Au bout d’un mois, nouvelle arriva à la cour disant que l’archonte, qui se trouvait à Stamboul, ne rentrerait qu’après un autre mois, et au bout de ce second mois, il arriva, avec un grand tapage.
Le tapage consistait en ceci qu’il ne rentrait pas seul, et qu’une femme l’accompagnait.
Tous les mercenaires alignés sur deux rangs, formant une haie entre la porte blindée et le pridvor[23], l’archonte et sa maîtresse traversèrent le parc détrempé et sombre, en souriant comme des souverains, pendant que soixante-dix pistolets, se répétant par salves de dix à la fois, crachaient leur feu innocent contre le ciel sinistre de cet automne. Derrière la palissade, nous autres bêtes de somme, restions tapis à l’aguet, l’œil collé sur l’entrebâillement des planches, mais il n’y eut pas moyen de voir quelque chose.
Dès le lendemain, on répéta de bouche en bouche que la maîtresse de notre seigneur était belle comme une de ces trois cents cadânas[24] qui peuplent le harem du sultan. Après quoi, trois jours de silence absolu s’ensuivirent. Le quatrième, journée froide et ensoleillée de mi-novembre. Ordre de nous laver proprement, de mettre nos vêtements de fête et de nous rassembler tous, grands et petits, dans la cour d’honneur. À midi, nous y étions. Autour de moi, silence et crainte. En dehors de notre masse, la garde albanaise.

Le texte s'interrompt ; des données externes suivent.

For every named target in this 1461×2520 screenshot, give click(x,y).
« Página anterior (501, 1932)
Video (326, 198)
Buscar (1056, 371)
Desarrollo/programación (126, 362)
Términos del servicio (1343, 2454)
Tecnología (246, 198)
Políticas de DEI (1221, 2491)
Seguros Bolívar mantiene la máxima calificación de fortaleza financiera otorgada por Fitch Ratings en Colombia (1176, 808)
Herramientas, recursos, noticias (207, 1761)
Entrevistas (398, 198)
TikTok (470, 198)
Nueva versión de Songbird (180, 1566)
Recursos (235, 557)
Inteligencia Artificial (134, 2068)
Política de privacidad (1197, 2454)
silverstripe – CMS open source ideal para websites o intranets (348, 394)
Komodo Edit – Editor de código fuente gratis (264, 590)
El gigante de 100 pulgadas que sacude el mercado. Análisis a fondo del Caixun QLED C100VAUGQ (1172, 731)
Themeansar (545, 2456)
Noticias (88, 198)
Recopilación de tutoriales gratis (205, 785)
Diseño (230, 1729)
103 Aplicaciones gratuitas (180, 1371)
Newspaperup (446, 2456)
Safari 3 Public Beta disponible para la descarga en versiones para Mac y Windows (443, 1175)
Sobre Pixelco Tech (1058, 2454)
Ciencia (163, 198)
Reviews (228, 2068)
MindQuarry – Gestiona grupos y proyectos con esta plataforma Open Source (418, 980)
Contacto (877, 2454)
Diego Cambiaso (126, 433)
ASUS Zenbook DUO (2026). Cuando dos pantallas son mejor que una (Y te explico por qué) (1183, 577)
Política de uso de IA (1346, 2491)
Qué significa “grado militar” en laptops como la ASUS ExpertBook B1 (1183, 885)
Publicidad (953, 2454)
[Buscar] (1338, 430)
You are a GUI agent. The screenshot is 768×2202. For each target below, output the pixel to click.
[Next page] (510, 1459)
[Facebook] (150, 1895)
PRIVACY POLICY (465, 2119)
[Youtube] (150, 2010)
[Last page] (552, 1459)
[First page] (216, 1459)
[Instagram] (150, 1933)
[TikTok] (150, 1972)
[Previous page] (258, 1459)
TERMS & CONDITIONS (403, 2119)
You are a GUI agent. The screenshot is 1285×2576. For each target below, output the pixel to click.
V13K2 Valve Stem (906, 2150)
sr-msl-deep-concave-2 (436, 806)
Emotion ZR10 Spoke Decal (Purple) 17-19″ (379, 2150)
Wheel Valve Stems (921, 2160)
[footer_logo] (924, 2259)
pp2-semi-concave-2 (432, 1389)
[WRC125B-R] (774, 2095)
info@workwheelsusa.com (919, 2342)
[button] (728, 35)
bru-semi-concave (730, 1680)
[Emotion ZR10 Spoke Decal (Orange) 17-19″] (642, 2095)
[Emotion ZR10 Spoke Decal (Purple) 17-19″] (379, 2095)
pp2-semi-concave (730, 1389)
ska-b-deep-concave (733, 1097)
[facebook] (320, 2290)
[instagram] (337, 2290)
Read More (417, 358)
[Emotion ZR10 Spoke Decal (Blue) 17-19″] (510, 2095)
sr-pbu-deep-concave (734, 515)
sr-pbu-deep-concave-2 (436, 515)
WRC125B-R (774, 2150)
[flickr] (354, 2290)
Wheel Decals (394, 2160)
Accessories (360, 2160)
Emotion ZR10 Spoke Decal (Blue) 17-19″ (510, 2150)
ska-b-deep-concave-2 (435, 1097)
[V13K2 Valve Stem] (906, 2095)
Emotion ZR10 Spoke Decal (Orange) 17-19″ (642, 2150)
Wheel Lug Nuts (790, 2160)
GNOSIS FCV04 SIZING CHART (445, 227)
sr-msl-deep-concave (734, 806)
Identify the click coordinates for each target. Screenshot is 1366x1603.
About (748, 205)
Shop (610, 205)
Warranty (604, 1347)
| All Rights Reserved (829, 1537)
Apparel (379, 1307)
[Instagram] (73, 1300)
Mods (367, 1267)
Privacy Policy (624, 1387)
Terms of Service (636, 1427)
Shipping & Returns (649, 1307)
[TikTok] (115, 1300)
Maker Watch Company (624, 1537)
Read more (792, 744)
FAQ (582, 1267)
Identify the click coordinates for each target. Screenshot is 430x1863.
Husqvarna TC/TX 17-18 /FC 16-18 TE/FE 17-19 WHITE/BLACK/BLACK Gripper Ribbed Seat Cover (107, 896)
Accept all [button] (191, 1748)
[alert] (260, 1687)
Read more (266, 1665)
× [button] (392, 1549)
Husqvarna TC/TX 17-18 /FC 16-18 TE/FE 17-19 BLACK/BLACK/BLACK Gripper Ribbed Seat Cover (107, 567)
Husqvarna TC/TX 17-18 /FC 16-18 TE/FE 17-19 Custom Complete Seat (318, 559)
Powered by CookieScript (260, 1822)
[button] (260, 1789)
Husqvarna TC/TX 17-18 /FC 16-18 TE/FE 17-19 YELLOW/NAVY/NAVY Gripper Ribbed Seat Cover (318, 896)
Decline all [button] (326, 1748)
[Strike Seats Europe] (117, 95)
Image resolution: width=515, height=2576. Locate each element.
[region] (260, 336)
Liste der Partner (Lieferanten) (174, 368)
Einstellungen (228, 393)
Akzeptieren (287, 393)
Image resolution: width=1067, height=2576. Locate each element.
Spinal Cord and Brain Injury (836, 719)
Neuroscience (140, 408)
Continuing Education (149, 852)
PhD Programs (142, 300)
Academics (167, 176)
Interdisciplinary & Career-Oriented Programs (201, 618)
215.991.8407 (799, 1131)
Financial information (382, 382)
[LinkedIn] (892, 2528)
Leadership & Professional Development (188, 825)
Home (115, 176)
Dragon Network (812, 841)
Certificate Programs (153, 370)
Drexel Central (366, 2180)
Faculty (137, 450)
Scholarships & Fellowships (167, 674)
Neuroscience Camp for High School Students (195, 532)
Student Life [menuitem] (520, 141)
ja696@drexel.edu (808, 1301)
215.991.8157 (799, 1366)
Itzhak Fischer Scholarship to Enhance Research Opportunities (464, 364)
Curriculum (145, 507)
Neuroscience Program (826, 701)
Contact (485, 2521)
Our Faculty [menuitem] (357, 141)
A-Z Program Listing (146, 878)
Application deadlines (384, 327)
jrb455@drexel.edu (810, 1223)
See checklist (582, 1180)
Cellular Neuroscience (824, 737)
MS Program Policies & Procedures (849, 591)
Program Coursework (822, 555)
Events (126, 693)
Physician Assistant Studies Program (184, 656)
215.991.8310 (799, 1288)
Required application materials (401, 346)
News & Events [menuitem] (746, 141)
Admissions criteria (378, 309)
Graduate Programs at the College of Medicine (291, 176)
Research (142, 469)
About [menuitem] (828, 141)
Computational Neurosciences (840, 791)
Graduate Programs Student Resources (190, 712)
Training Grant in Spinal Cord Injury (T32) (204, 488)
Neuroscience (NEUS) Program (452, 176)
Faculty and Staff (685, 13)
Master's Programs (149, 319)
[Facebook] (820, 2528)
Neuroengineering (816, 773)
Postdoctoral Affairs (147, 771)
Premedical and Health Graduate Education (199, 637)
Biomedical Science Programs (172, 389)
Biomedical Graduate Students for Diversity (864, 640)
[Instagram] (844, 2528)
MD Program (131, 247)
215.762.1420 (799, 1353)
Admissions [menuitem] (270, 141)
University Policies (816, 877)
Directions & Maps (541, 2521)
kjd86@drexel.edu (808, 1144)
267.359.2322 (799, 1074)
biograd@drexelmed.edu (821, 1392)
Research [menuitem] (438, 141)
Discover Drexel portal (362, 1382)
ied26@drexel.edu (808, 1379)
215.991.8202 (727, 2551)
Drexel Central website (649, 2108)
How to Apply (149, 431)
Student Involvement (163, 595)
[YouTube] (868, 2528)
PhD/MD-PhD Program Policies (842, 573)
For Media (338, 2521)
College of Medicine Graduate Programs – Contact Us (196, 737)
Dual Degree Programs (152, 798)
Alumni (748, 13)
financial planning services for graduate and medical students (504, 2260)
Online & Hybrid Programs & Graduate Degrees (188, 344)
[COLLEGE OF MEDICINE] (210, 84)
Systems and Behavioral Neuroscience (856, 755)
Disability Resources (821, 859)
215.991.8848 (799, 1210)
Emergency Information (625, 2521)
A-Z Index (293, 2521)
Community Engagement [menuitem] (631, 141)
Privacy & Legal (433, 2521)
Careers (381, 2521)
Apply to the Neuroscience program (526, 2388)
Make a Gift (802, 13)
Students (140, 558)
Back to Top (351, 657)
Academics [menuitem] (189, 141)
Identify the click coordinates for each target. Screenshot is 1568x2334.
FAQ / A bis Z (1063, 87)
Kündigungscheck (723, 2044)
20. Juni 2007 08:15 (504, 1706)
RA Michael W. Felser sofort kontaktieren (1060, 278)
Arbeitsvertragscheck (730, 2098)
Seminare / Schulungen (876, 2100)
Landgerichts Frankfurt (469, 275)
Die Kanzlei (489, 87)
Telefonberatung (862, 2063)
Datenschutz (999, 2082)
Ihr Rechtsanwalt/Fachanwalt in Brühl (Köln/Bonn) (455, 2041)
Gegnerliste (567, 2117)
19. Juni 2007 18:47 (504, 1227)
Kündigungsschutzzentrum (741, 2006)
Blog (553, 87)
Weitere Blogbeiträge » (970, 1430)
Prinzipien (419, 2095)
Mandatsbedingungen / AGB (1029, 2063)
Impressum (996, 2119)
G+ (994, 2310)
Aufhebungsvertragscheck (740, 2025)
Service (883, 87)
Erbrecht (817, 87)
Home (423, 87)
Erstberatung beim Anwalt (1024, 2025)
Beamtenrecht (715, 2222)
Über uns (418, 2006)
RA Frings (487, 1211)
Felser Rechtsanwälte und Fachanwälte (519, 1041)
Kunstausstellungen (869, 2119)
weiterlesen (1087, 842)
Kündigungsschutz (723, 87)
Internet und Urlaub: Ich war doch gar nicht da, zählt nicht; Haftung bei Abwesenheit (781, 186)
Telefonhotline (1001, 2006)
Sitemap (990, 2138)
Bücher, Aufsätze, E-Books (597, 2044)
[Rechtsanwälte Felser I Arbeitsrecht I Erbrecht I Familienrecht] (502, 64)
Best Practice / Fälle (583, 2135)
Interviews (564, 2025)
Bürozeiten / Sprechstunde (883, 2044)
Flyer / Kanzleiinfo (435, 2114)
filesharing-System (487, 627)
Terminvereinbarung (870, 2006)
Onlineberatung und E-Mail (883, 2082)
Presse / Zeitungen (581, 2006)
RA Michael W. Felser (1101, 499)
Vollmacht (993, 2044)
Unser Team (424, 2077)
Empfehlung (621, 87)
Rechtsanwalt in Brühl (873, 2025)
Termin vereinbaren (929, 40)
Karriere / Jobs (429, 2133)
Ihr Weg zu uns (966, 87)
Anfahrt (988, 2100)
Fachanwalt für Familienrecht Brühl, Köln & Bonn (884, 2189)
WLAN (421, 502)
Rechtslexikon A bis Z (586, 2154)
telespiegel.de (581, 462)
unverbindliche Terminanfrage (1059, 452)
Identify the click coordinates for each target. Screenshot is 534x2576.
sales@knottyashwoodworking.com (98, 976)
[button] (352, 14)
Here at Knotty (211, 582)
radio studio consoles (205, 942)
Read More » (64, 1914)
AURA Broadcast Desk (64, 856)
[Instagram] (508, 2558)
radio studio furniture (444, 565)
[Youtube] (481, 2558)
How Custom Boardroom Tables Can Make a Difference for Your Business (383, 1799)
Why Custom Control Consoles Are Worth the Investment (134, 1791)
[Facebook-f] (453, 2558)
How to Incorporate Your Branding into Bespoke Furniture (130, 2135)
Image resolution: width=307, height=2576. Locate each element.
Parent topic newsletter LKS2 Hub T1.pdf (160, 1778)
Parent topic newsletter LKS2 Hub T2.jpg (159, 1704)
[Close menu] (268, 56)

Un cavas ouvre les deux battants de la porte. L’archonte, rayonnant de bonheur, apparaît, soutenant le bras de sa maîtresse et les deux avancent jusqu’à la balustrade du pridvor qui domine la cour. Il porte une chlamyde bleu ciel brodée d’un grec en fil d’or aux manches et en bas. Elle, manteau d’hermine ; et au-dessus du front, un diadème de diamants. Les cheveux sont d’ébène, comme les sourcils, les cils et la prunelle de ses grands yeux. La peau est brune et mate.
L’archonte nous parle en un fort mauvais roumain :
– La belle princesse que vous voyez à mon bras, c’est ma fiancée, mon épouse dans quinze jours et votre maîtresse à partir d’aujourd’hui. Sa seigneurie est de votre pays ; son nom est Floritchica[25]. À côté de sa seigneurie, j’oublierai ma nation pour aimer la sienne. Je serai roumain. Allez, reposez-vous trois jours, mangez bien et buvez du vin à sa santé !
Un grouillement de brutes aphones remplit l’air avec des cris : « Qu’elle vive, sa seigneurie ! » « Que vous soyez heureux ! » « Nous prierons Dieu pour votre santé ! »
Plusieurs se jetèrent face à terre et baisèrent le sol au pied de l’esplanade. D’autres pleuraient de bonheur, les pauvres. Et le troupeau s’en alla trouver ses auges garnies d’une meilleure ragougnasse, chacune flanquée d’un quart d’alcool puant et d’un pot de vin peu joyeux. Seul le repos fut appréciable, mais il profita davantage à l’archonte qu’à ses serfs, car, trois jours durant, les esclaves ne firent que parler de la bonté de leur maître et prier pour lui.
*
Le lendemain de cette grâce seigneuriale, assez tard dans la soirée, le cavas vint me dire que son maître m’appelait.
Dans une petite chambre basse, aux plancher et murs entièrement couverts de tapis roumains, l’archonte et Floritchica faisaient leur digestion, étendus sur deux grandes fourrures d’ours, les têtes reposant sur des traversins en velours de soie rouge. Quatre bougies de cire brûlaient discrètement dans un chandelier d’argent et mêlaient leur arôme de miel aux arômes de café turc et de tabac d’Orient. Une soba[26] rustique chauffait la pièce du dehors. Partout des coussins et des tabourets en désordre.
Je fus reçu en homme libre. L’heureux couple venait de fumer ses narguilés, et, à mon entrée, il me salua, presque d’une seule voix :
– Bonsoir, Jérémie.
Floritchica s’exprima dans un grec parfait.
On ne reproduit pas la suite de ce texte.